Sosialisasi politik dapat dipandang
sebagai suatu pewarisan pengetahuan, nilai-nilai dan pandangan-pandangan
politik dari orang tua, guru, dan sarana-sarana sosialisasi yang lainnya
kepada warga negara baru dan mereka yang menginjak dewasa.

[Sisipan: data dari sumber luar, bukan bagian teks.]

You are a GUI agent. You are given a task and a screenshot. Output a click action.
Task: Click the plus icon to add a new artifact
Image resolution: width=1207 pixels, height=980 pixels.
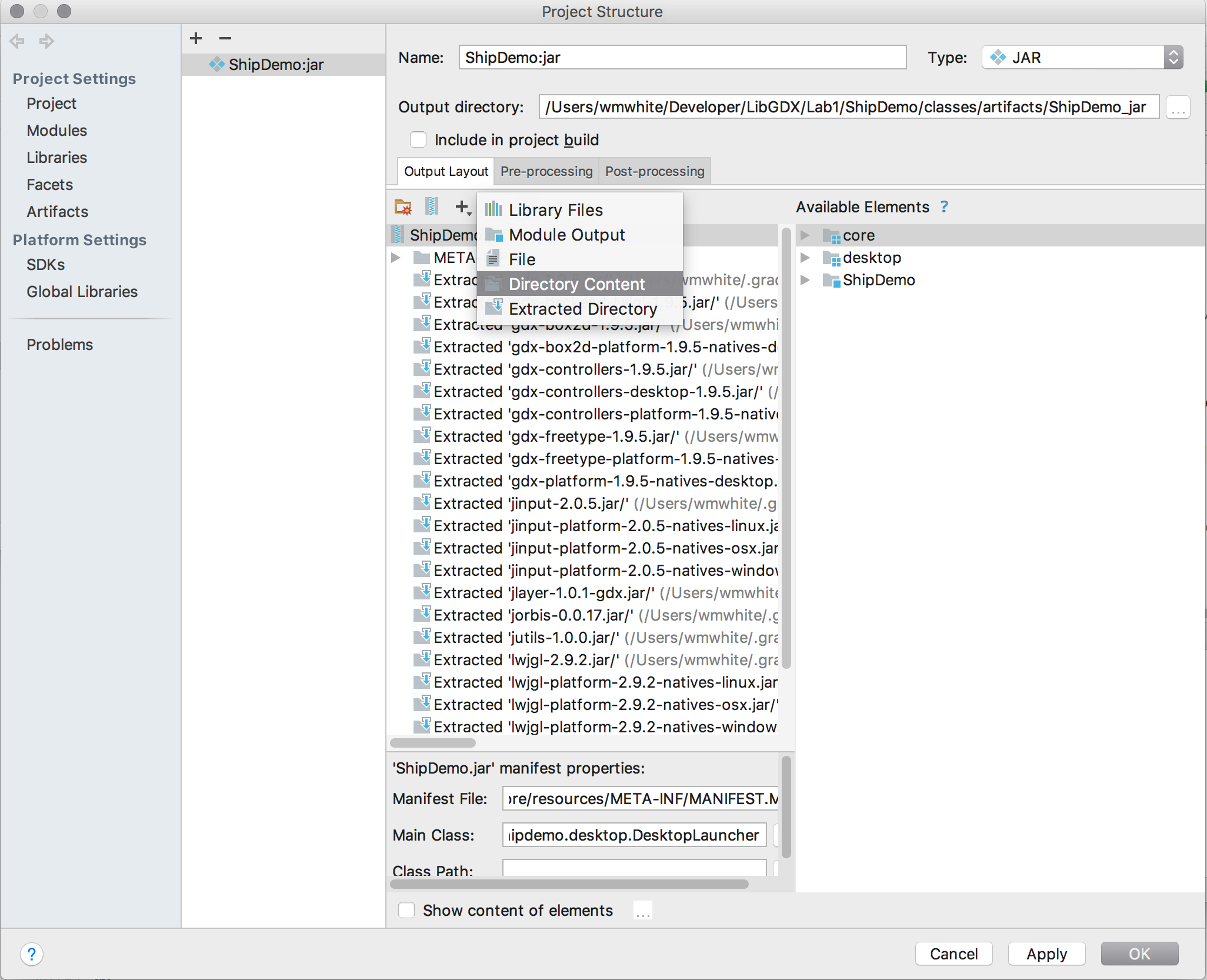click(196, 38)
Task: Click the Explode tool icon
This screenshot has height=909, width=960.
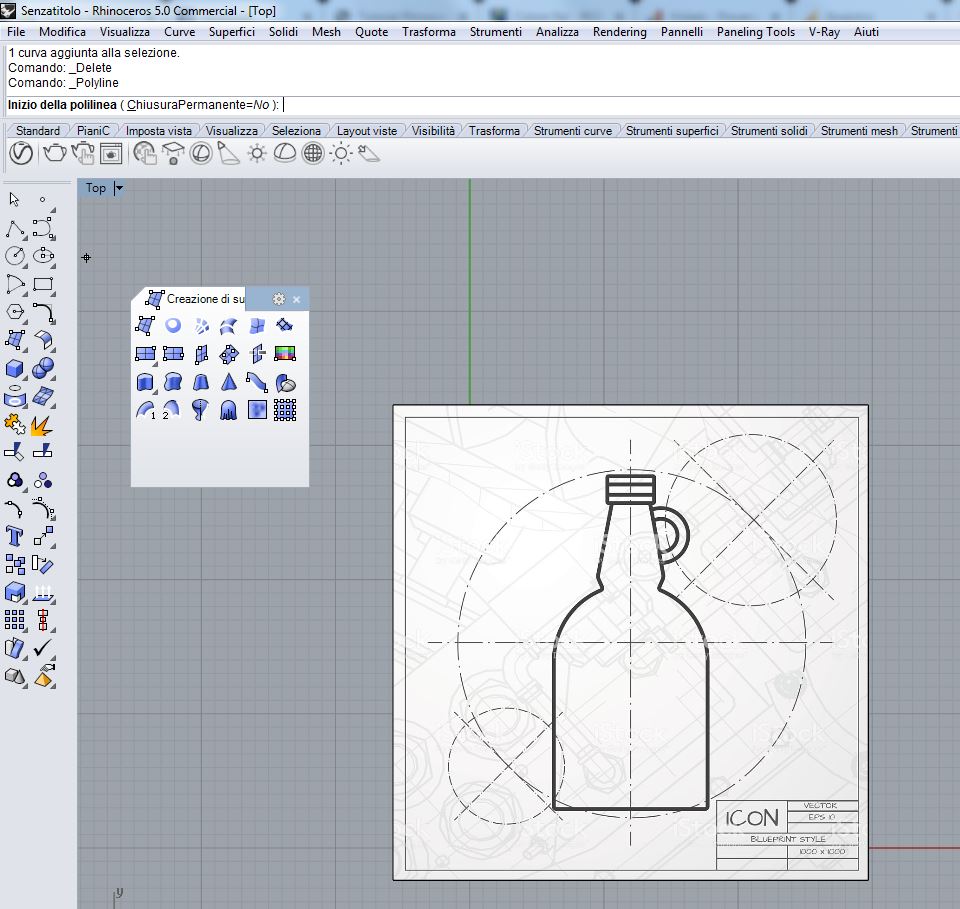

- S.N. Eisentadt, dalam From Generation to Ganeration
Sosialisasi politik adalah
komunikasi dengan dan dipelajari oleh manusia lain, dengan siapa individu-individu
yang secara bertahap memasuki beberapa jenis relasi-relasi umum. Oleh Mochtar
Mas’oed disebut dengan transmisi kebudayaan.
- Denis Kavanagh
Sosialisasi politik merupakan suatu
proses dimana seseorang mempelajari dan menumbuhkan pandangannya tentang
politik.
- Alfian
Mengartikan pendidikan politik
sebagai usaha sadar untuk mengubah proses sosialisasi politik masyarakat,
sehingga mereka mengalami dan menghayati betul nilai-nilai yang terkandung
dalam suatu sistem politik yang ideal yang hendak dibangun. Hasil dari
penghayatan itu akan melahirkan sikap dan perilaku politik baru yang mendukung
sistem politik yang ideal tersebut, dan bersamaan dengan itu lahir pulalah
kebudayaan politik baru. Dari pandangan Alfian, ada dua hal yang perlu
diperhatikan, yakni:
pertama : sosialisasi politik hendaknya dilihat sebagai suatu
proses yang berjalan terus-menerus selama peserta itu hidup.

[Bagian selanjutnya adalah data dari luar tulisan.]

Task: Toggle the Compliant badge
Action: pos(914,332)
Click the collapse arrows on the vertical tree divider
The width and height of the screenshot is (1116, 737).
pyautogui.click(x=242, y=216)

Kedua : sosialisasi politik dapat berwujud transmisi yang berupa
pengajaran secara langsung dengan melibatkan komunikasi informasi, nilai-nilai
atau perasaan-perasaan mengenai politik secara tegas. Proses mana berlangsung
dalam keluarga, sekolah, kelompok pergaulan, kelompok kerja, media massa, atau
kontak politik langsung.
Dari sekian banyak definisi ini
nampak mempunyai banyak kesamaan dalam mengetengah-kan beberapa segi penting
sosialisasi politik, sebagai berikut.
- Sosialisasi secara fundamental merupakan proses hasil belajar, belajar dari pengalaman/ pola-pola aksi.
- memberikan indikasi umum hasil belajar tingkah laku individu dan kelompok dalam batas-batas yang luas, dan lebih khusus lagi, berkenaan pengetahuan atau informasi, motif-motif (nilai-nilai) dan sikap-sikap.

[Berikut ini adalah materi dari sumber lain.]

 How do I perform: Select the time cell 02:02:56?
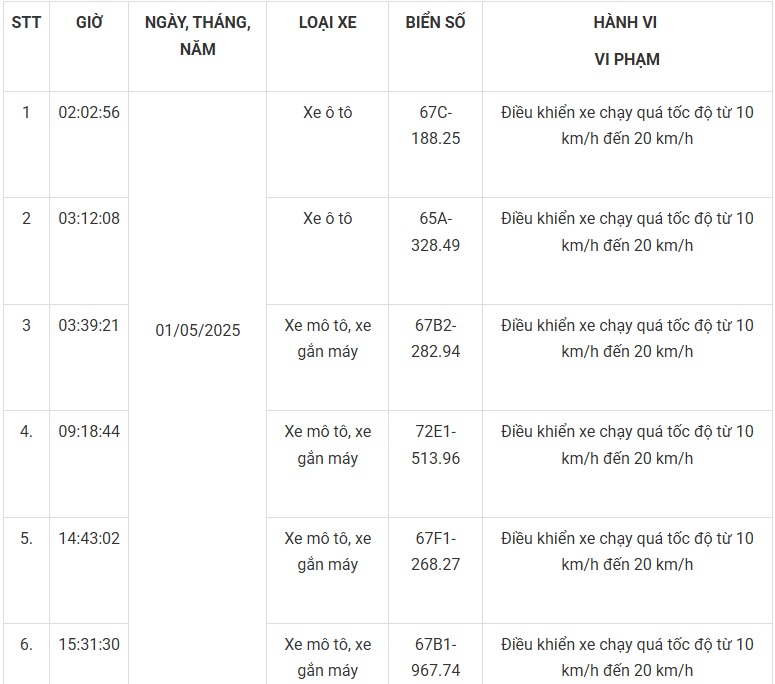(x=89, y=113)
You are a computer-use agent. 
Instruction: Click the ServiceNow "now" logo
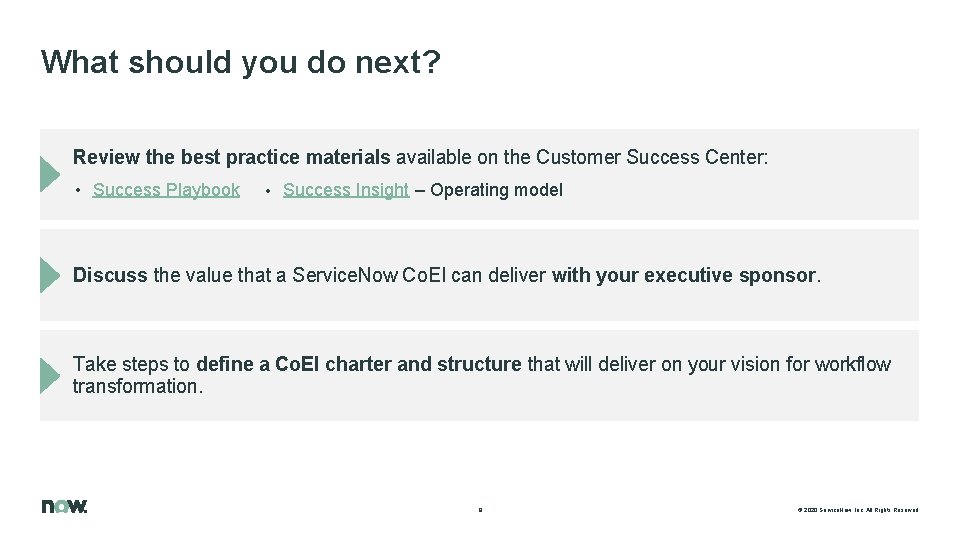[64, 506]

- sosialisasi itu tidak perlu dibatasi pada usia anak-anak dan remaja saja (walaupun periode ini paling penting), tetapi sosialisasi berlangsung sepanjang hidup.
- bahwa sosialisasi merupakan prakondisi yang diperlukan bagi aktivitas sosial, dan baik secara implisit maupun eksplisit memberikan penjelasan mengenai tingkah laku sosial.
Dari sekian banyak pendapat di atas,
menurut Michael Rush & Phillip Althoff, ada dua masalah yang
berasosiasi dengan definisi-definisi tersebut di atas.
Pertama : seluas manakah sosialisasi itu merupakan proses
pelestarian yang sistematis? Hal ini penting sekali untuk menguji hubungan antara
sosialisasi dan perubahan sosial; atau istilah kaum fungsionalis, sebagai
pemeliharaan sistem. Dalam kenyataan tidak ada alasan sama sekali untuk
menyatakan mengapa suatu teori mengenai sosialisasi politik itu tidak mampu
memperhitungkan: ada atau tidaknya perubahan sistematik dan perubahan sosial;
menyediakan satu teori yang memungkin pencantuman dua variabel penting, dan
tidak membatasi diri dengan segala sesuatu yang telah dipelajari, dengan siapa
yang diajar, siapa yang mengajar dan hasil-hasil apa yang diperoleh. Dua
variabel penting adalah pengalaman dan kepribadian dan kemudian
akan dibuktikan bahwa kedua-duanya, pengalaman dan kepribadian individu,
lebih-lebih lagi pengalaman dan kepribadian kelompok-kelompok individu- adalah
fundamental bagi proses sosialisasi dan bagi proses perubahan.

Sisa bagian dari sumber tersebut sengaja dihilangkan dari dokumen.